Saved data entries

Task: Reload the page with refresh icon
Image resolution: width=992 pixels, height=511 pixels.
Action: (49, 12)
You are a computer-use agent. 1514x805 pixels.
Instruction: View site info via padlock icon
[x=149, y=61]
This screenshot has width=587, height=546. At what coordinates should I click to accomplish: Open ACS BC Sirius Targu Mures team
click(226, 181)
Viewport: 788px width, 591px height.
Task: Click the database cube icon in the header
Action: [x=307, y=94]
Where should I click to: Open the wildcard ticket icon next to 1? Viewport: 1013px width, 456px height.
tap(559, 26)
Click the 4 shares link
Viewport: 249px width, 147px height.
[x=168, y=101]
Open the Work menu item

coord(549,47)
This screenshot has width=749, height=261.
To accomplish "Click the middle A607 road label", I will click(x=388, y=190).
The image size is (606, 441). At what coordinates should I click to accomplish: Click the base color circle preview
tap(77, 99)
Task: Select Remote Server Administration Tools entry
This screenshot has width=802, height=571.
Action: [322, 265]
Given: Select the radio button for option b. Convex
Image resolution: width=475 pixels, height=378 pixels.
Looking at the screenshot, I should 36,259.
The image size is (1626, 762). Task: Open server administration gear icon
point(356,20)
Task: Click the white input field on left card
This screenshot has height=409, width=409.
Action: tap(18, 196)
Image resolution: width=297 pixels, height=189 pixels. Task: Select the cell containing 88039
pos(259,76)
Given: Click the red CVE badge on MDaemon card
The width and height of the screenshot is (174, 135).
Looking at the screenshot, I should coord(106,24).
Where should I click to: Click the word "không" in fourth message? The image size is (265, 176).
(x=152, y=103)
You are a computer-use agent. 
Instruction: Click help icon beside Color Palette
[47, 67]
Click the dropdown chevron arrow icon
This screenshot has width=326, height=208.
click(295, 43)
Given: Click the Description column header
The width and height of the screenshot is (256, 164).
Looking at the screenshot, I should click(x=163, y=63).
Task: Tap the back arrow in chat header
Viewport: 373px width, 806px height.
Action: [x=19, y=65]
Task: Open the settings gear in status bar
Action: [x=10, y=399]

§ Exercise brief:
Lines with the word "arrow" in them should be copied from the preceding records.

§ Solution:
Click the dropdown chevron arrow icon
Task: Tap the back arrow in chat header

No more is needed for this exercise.